Donde la inspiración gobierna, no hay espacio para la justificación de malas
ideas. Solo se trata de fluir como si a la vida la llamáramos pasión y entonces
el camino más inmediato es el del equilibrio. Avivar lo desconocido por temor a
seguir viviendo, es como seguir respirando sin metas.
Confía en tus metas, tus ideas y tu inspiración.

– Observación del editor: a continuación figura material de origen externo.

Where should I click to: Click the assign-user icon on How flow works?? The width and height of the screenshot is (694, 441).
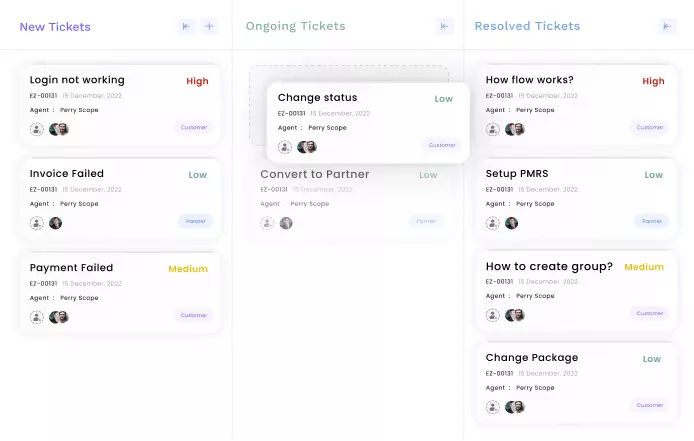(492, 130)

Te aseguro que se te acabaran los saboteos y las excusas de mantener el equilibrio
y querer llevar el control… tan solo fluye.
Fluye como
el agua. Adáptate
a nuevas circunstancias, reinvéntate, conserva la cabeza fría y date la
oportunidad de ser libre.
No existe nada superfluo cuando se habla
desde el corazón. Sencillamente porque cada palabra de tu lenguaje construye tus
excusas, tu goce y tu verdad en lo que deseas. Tú eres quien decide qué puede
acabarse y qué reina en tu vida. Cada momento es perfecto si vives lo que
deseas con voluntad y admiración.
Fluye como
el agua.
Mantente en movimiento, moldéate con el paso de los días, vacía tu mente y sé
transparente. Sigue fluyendo pues el hombre y el agua persiguen el mismo fin:
seguir adelante.
Conviértete
en tu mejor refugio de paz y admiración.